Source text:
Many Americans are beginning to realize that for them, the American Dream has been more of a nightmare of late. They face a bitter reality of fewer and fewer jobs, decades of stagnating wages and dramatic increases in inequality. Only in recent months, as the economy has grown but jobs have not returned, as profits have returned but poverty figures have risen by the week, the country seems to have recognized that it is struggling with a deep-seated, structural crisis that has been building for years. As the Washington Post writes, the financial crisis was merely the final turning -- for the worse.
Where Did All the Money Go?
The boom in stocks and real estate, the country's wild borrowing spree and its excessive consumer spending have long masked the fact that the overwhelming majority of Americans derived almost no benefit from 30 years of economic growth. In 1978, the average per capita income for men in the United States was $45,879 (about €35,570). The same figure for 2007, adjusted for inflation, was $45,113 (€35,051).
Where did all the money go? All the enormous market gains and corporate earnings, the profits from the boom in the financial markets and the 110-percent increase in the gross national product in the last 30 years? It went to those who had always had more than enough already.
While 90 percent of Americans have seen only modest gains in their incomes since 1973, incomes have almost tripled for people at the upper end of the scale. In 1979, one third of the profits the country produced went to the richest 1 percent of American society. Today it's almost 60 percent. In 1950, the average corporate CEO earned 30 times as much as an ordinary worker. Today it's 300 times as much. And today 1 percent of Americans own 37 percent of the total national wealth.
Income inequality in the United States is greater today than it has been since the 1920s, except that hardly anyone has minded until now.
Little Chance of the American Dream
In America, the free market is king, and people with low incomes are seen as having only themselves to blame. Those who make a lot of money are applauded -- and emulated. The only problem is that Americans have long overlooked the fact that the American Dream was becoming a reality for fewer and fewer people.
Statistically, less affluent Americans stand a 4-percent chance of becoming part of the upper middle class -- a number that is lower than in almost every other industrialized nation.

Dataset:
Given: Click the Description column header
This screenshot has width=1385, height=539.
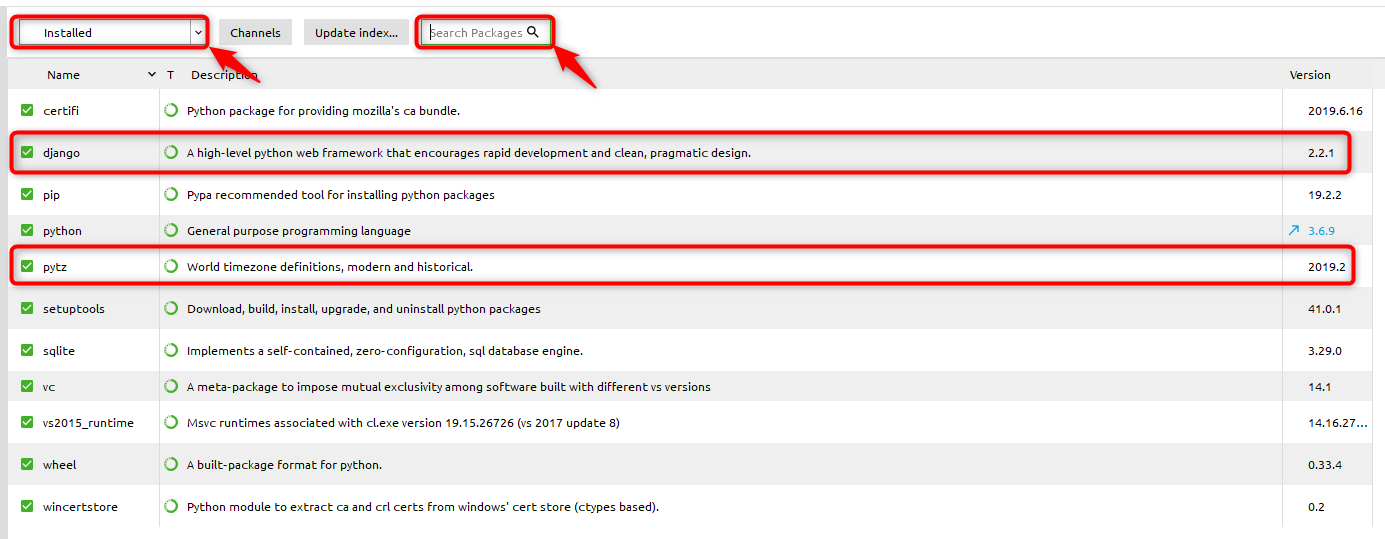Looking at the screenshot, I should coord(224,75).
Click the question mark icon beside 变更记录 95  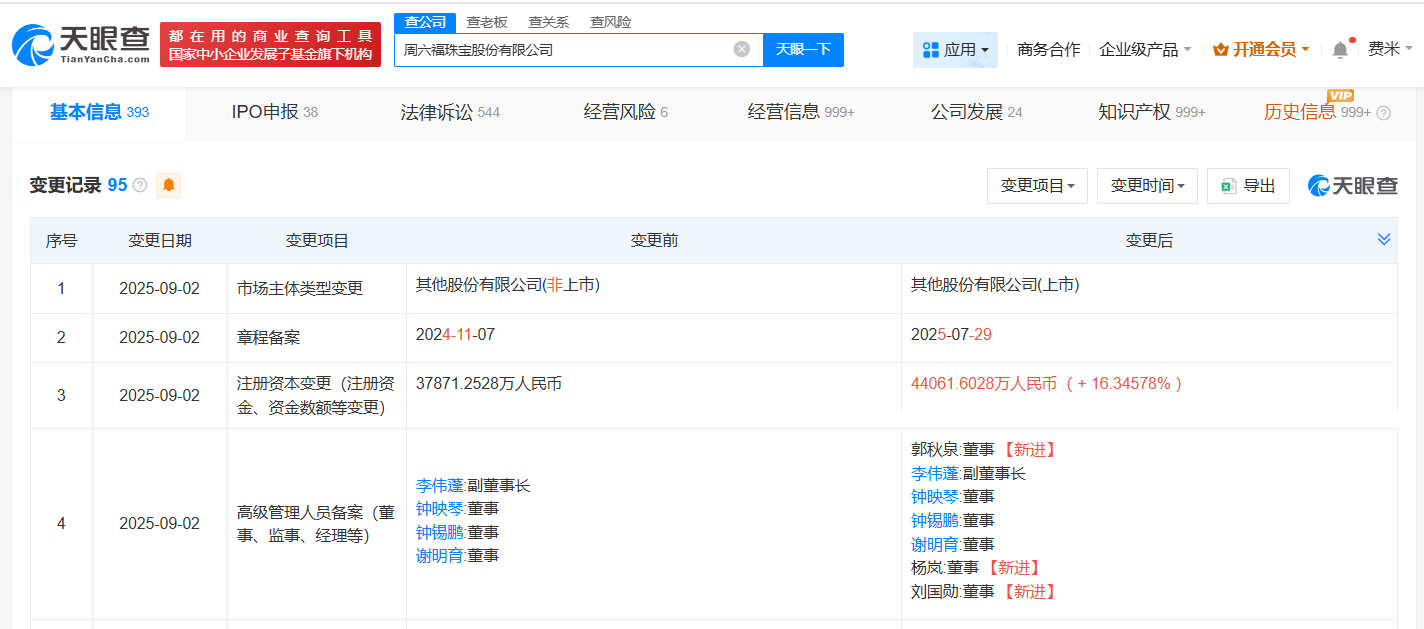coord(140,185)
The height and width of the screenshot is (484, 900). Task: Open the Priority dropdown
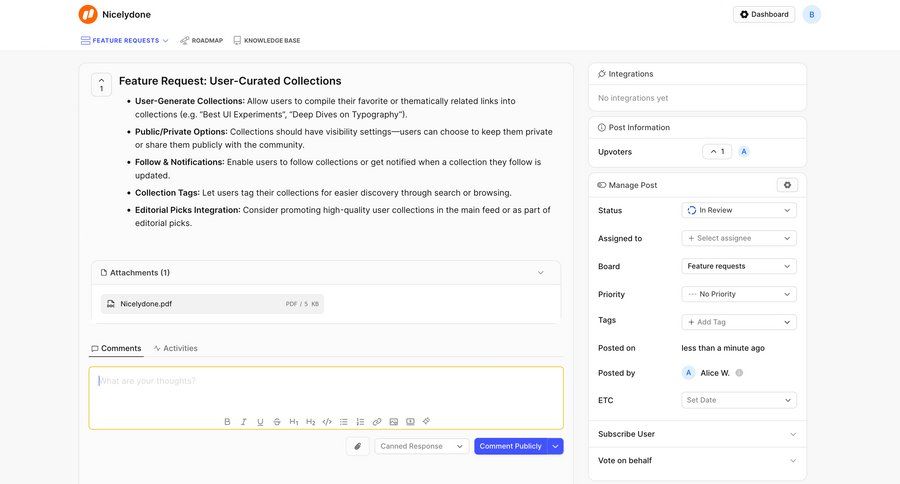click(x=739, y=294)
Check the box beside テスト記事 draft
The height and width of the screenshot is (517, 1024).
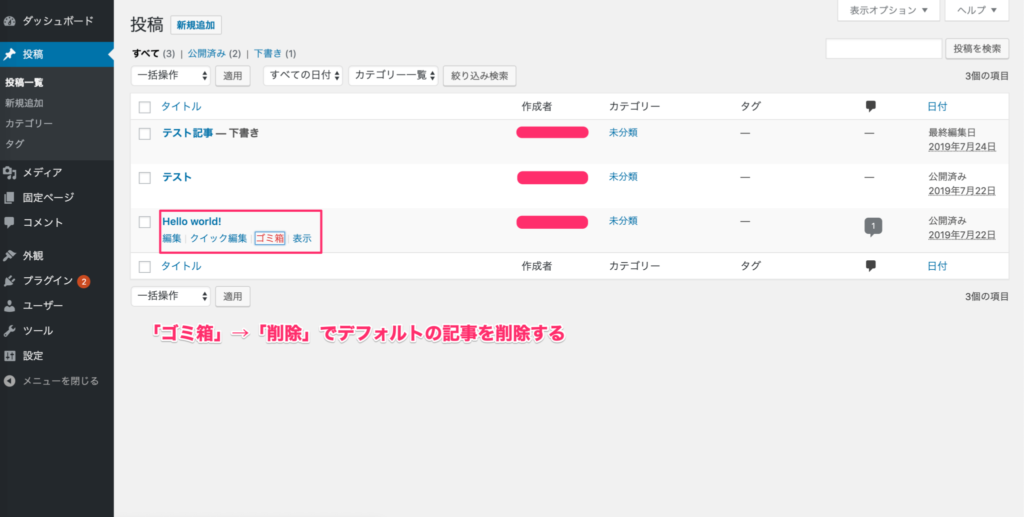pos(145,134)
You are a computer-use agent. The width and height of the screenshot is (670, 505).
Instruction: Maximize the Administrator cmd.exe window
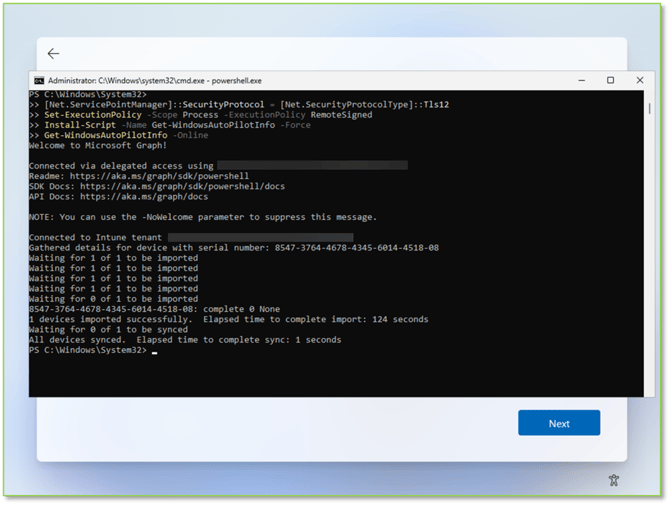click(610, 80)
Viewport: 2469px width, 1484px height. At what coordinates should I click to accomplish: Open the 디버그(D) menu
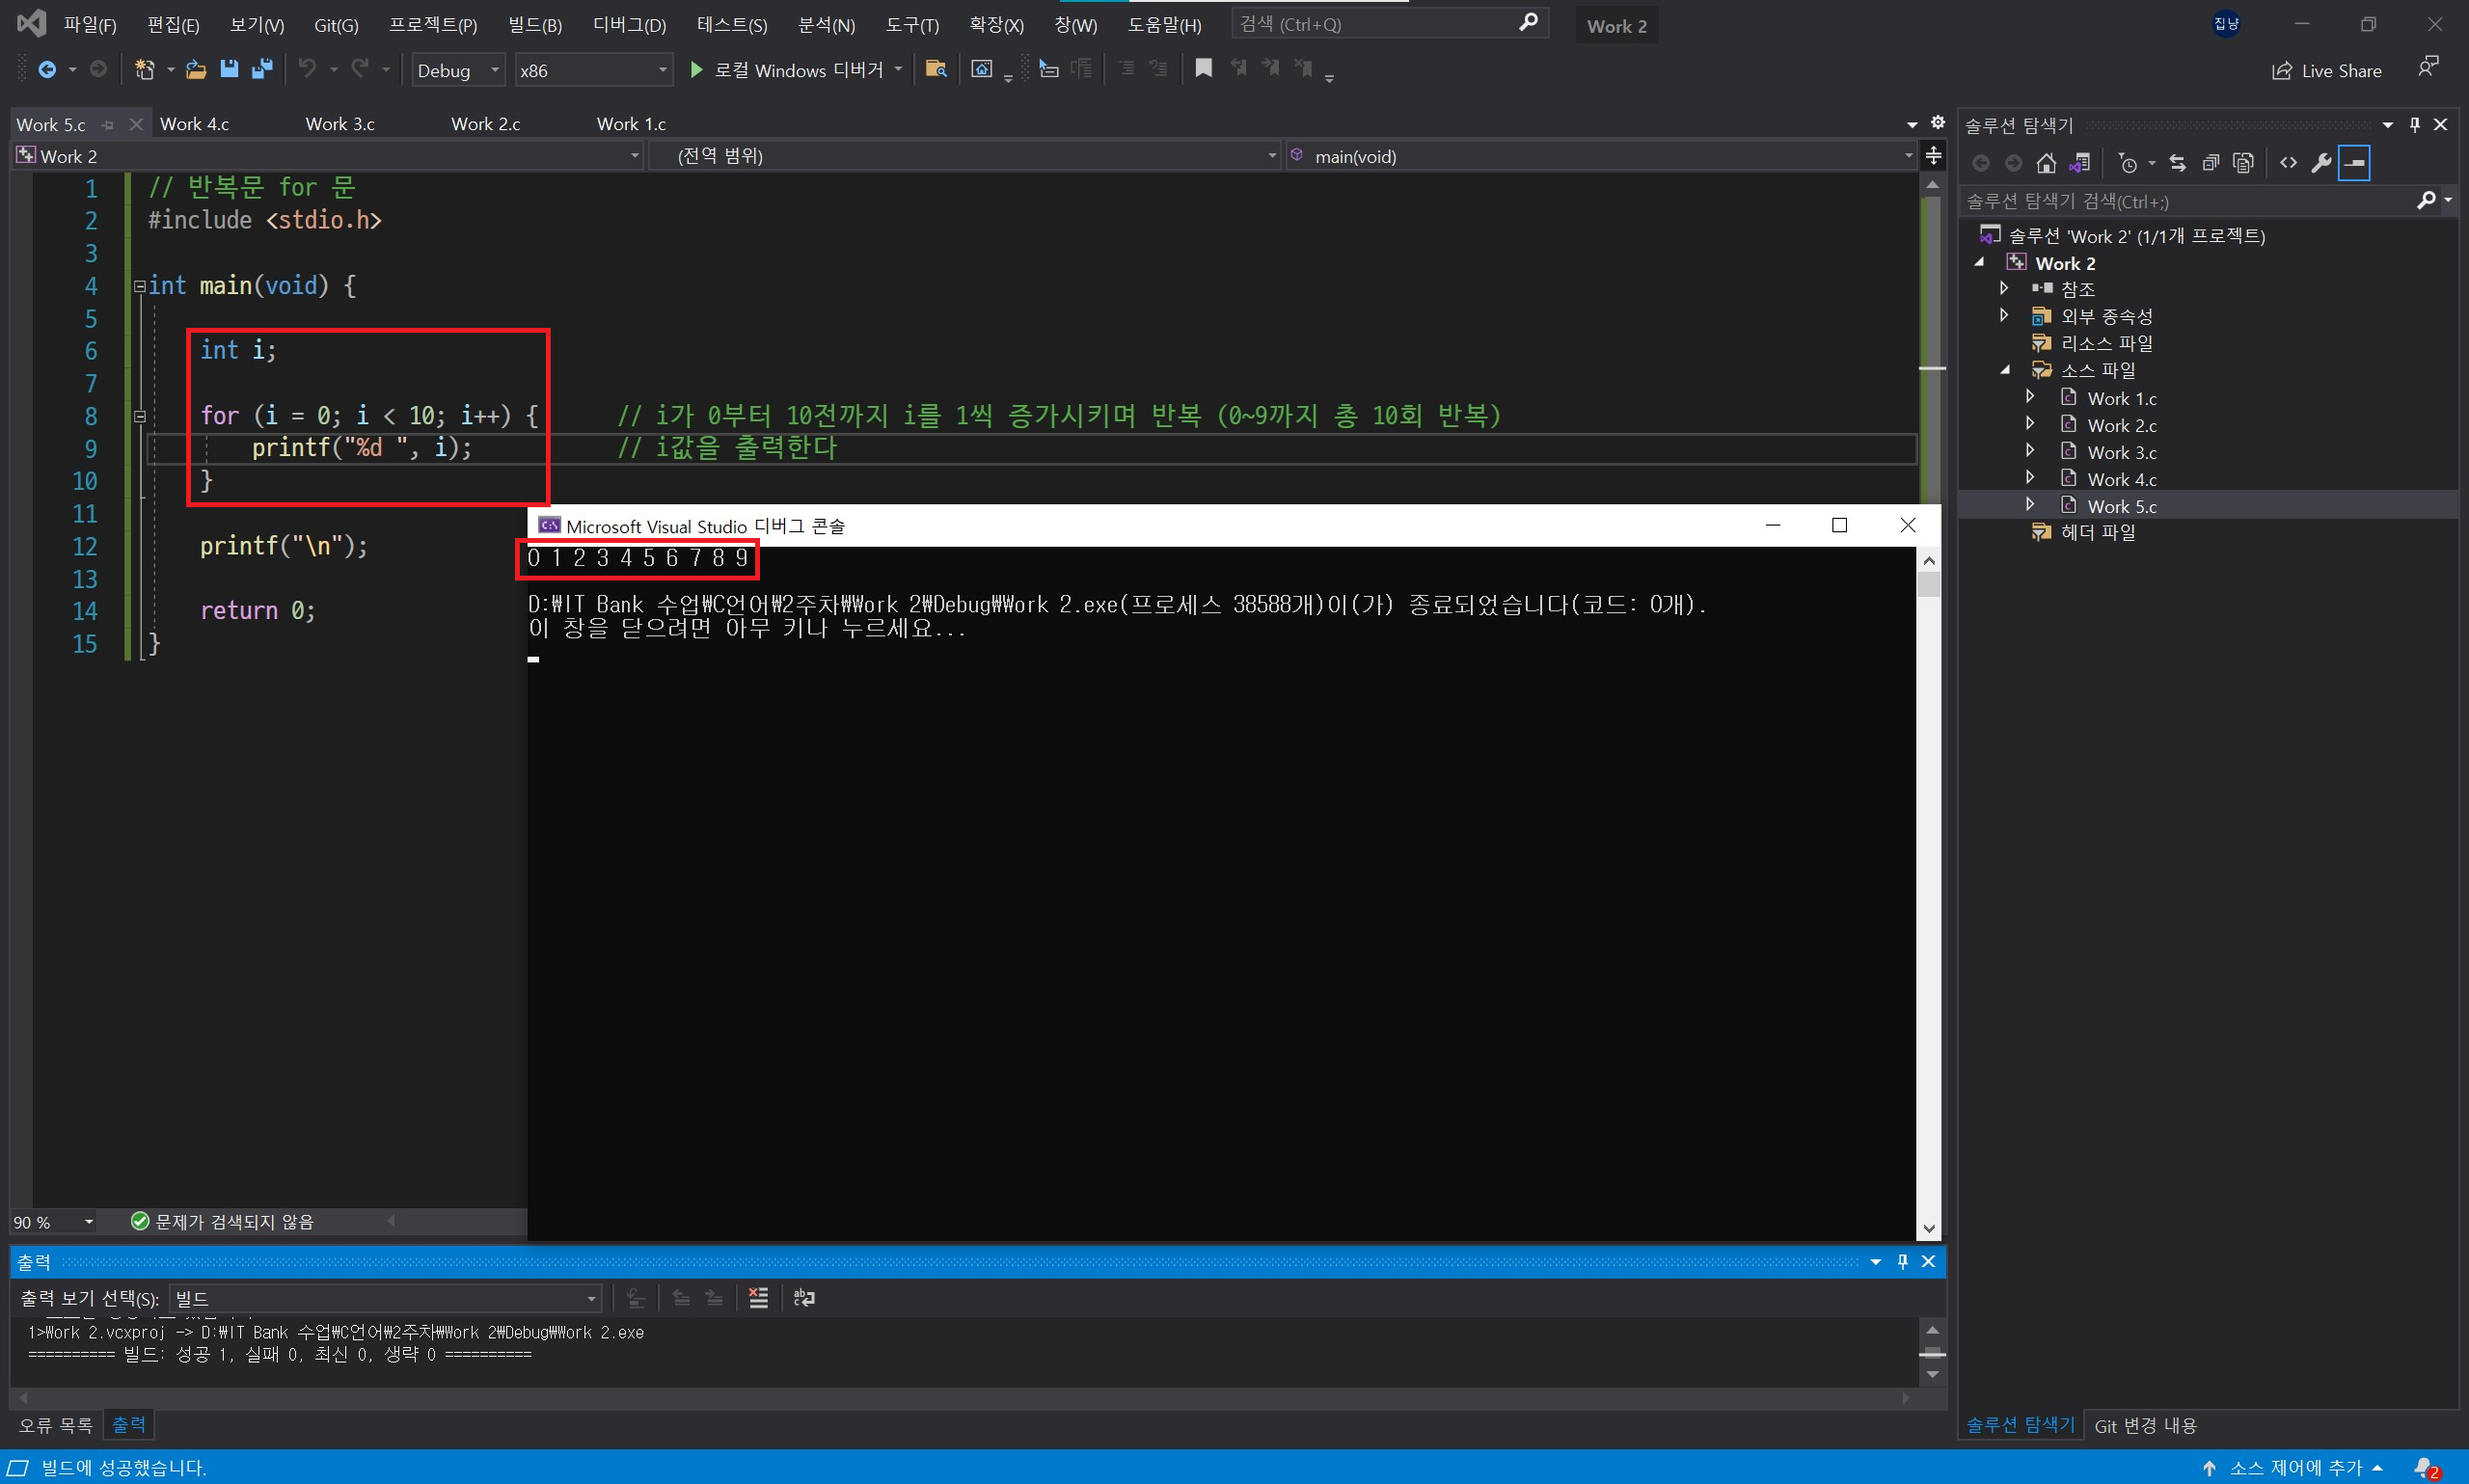(629, 25)
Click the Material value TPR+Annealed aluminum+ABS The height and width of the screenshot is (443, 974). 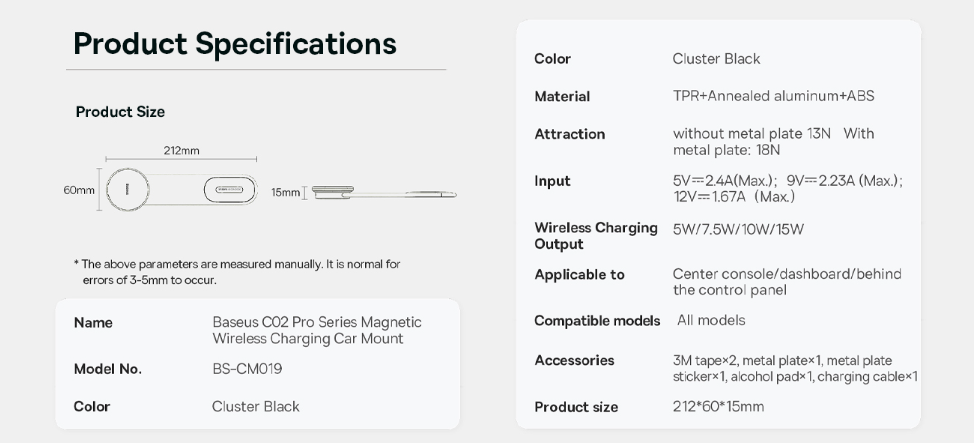(x=773, y=96)
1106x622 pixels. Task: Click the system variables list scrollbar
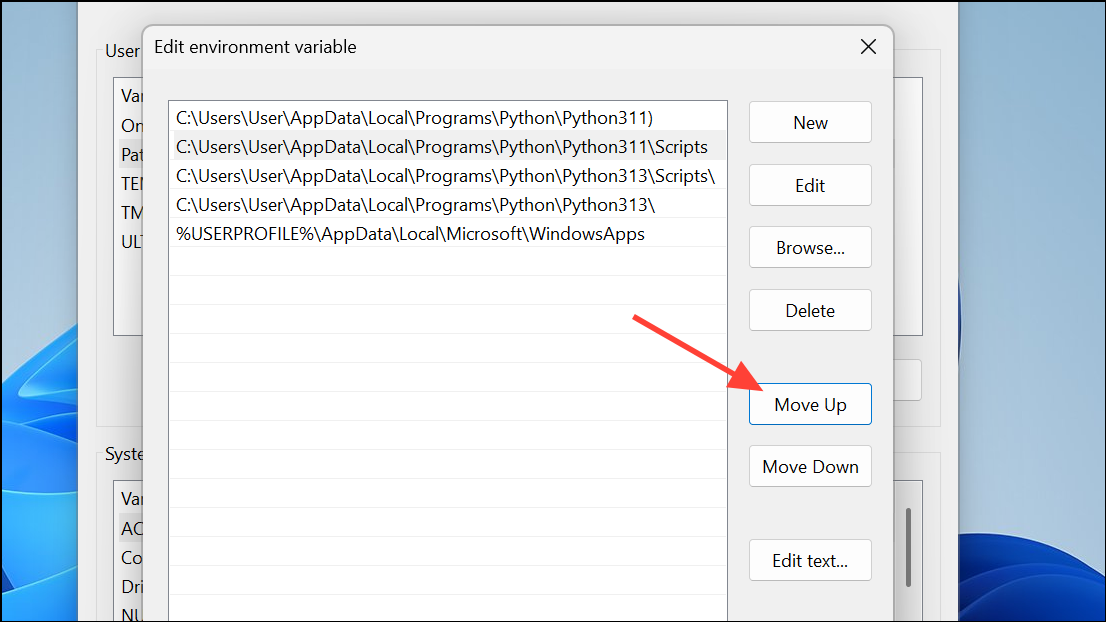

To do:
a. Reproduce the stretch of the income inequality article from "The boom in stocks" through "was $45,113 (€35,051).".
b. Find every line in the listing that contains the word "Open", matching case exactly, and copy each of those lines.

Exercise answers:
a.
The boom in stocks and real estate, the country's wild borrowing spree and its excessive consumer spending have long masked the fact that the overwhelming majority of Americans derived almost no benefit from 30 years of economic growth. In 1978, the average per capita income for men in the United States was $45,879 (about €35,570). The same figure for 2007, adjusted for inflation, was $45,113 (€35,051).

b.
The height and width of the screenshot is (484, 900). Task: Open the Priority dropdown
Viewport: 2469px width, 1484px height. At what coordinates should I click to accomplish: Open the 디버그(D) menu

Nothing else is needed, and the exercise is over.